What is at issue in petition filed by Susan Schneider Williams is what should happen to Mr. Williams' personal property. Her trust specifically provided for her to receive the furniture, furnishings, and some of the contents of the Tiburon house. The plan also provides that his three children are to have all of his “clothing, jewelry, personal photos taken prior to his marriage to Susan” as well as Robin’s “memorabilia and awards in the entertainment industry and the tangible personal property located” in the Napa Valley property.
Michigan estate planning attorneys Danielle & Andy Mayoras, authors of Trial & Heirs: Famous Fortune Fights!, who write extensively on the estates of various celebrities, wrote the following on this dispute: "Susan’s court filing claims these provisions require court intervention because they are unclear. She presents several arguments. First, she contends that the word “memorabilia” should be read to include only “specific items of tangible personal property as it relates to Robin Williams’s acting career.” Susan also feels that the term “jewelry” should exclude his collection of watches and that the contents of the Tiburon home should include items that are not actually located in the home, but may be in storage elsewhere. She additionally asks the Court to determine how to value the fund that will be created to pay for the expenses of the Tiburon home. Surprisingly, Susan includes a request that the court interpret the list of property going to children to exclude all items in the Tiburon house, even though the trust specifically states otherwise."
Robin Williams’ children hired their own team of attorneys, and responded to the court filing. They have said, in court documents, that the action brought by their step-mother has left them “heartbroken,” contradictory to their father's wishes, and a blatant attempt to alter the trust provisions.
Anyone that has heard me speak about the family fighting that often occurs after a parent dies knows that I see most of these fights started by 1 of 3 reasons: 1.) Division of Personal Property; 2.) Loans to Adult Children; and 3.) End of Life Care. True to form, the battle lines in Williams' family relate directly to the first reason.
According to author Helaine Olen, "Williams also appears to have done his best to divvy up his personal possessions without resorting to listing each and every one. All clothing, jewelry, and photos he owned prior to his 2011 marriage to Schneider Williams? They go to the children. His awards and other career “memorabilia”? The kids get them. His possessions at a home he owned in Napa? The three children again. The Marin County home Robin Williams shared with his wife? Schneider Williams. The possessions in that residence? Well, excluding all of the above, those are hers. So where does that leave the tuxedo Williams wore at the couple’s wedding? Or his many collections of things like graphic novels, walking sticks, Japanese anime, and movie posters?
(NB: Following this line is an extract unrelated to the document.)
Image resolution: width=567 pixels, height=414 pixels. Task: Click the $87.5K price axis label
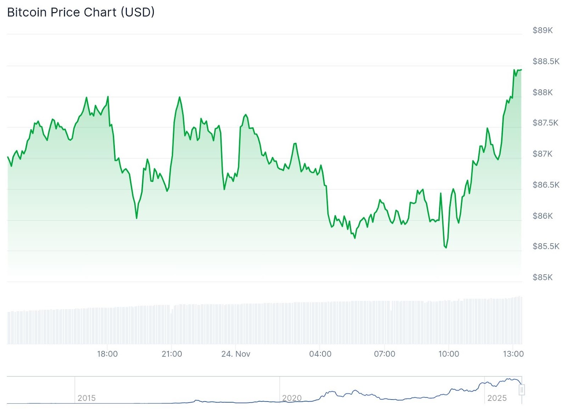[545, 123]
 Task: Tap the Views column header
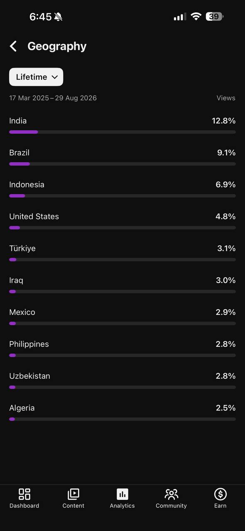tap(226, 98)
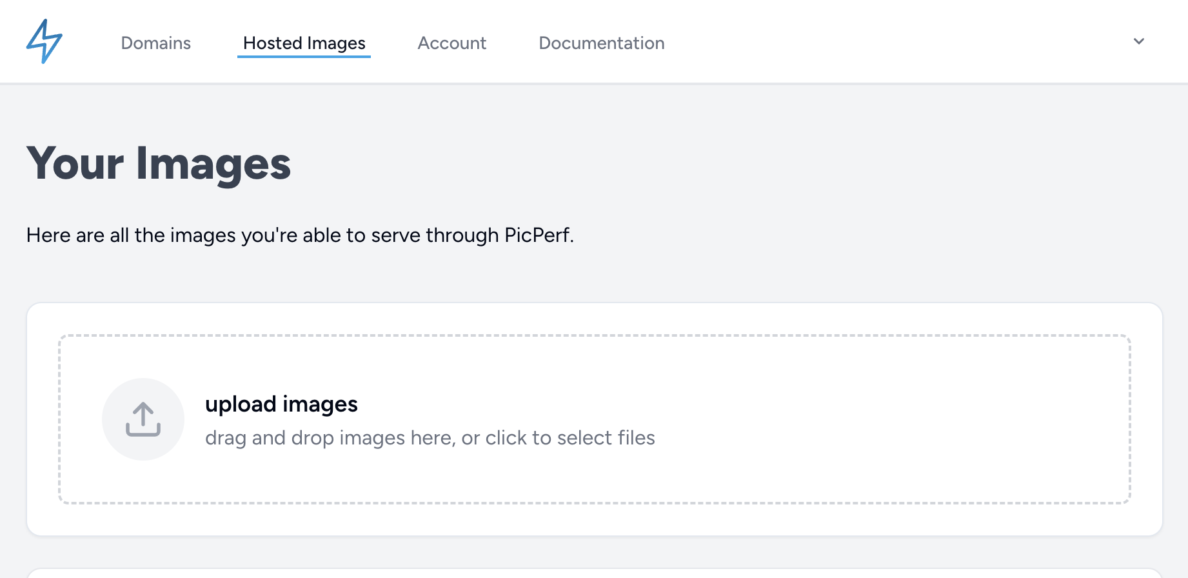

In court, that’s where."
Now, most families - when arguing over personal property - are doing so for control or sentimental reasons. The Williams' family dispute is undoubtedly far more about money. The personal items in dispute have tremendous value in the memorable collector market.
How does this dispute effect you? First, do and maintain a proper estate plan - just like Robin Williams did. But you might say he did this, and still his family ended up in court. That's right - but the estate plan will give the judge tremendous structure and insight into resolving this dispute.
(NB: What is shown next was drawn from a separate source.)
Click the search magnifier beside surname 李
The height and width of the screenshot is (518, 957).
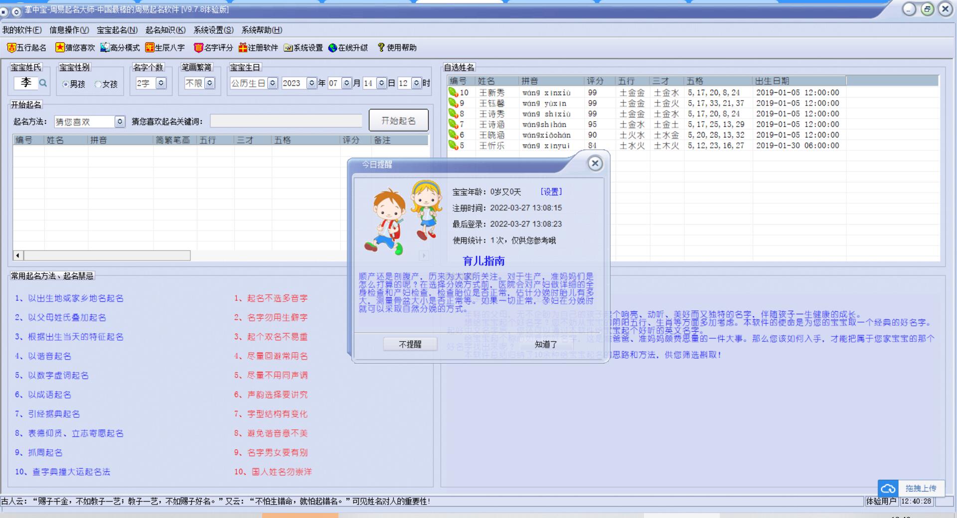[x=43, y=83]
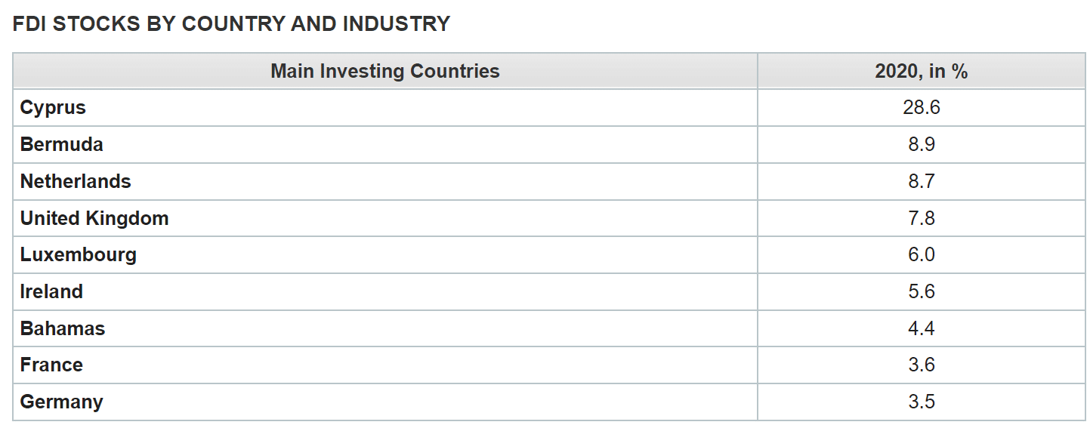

Second, even though you have done your estate plan - it is still important to communicate your wishes to your family. When it comes to personal property, I recommend that you take the time to take a simple picture of all items of monetary or sentimental value in your family. Then simply write on each picture to whom that item should go to. This helps in many regards. Besides solving estate disputes, it is also helpful to your insurance agent if you ever suffer a loss. Additionally, we see many problems with missing items by the time the family gathers to settle the personal property after someone dies. These pictures create another way to verify what assets you own.
I suspect the Williams' estate problems are far more driven by relationship issues between Mr. Williams' surviving spouse and his adult children from his prior marriages. I also expect this matter to be quickly resolved - because of the estate plan Robin Williams took the time to prepare.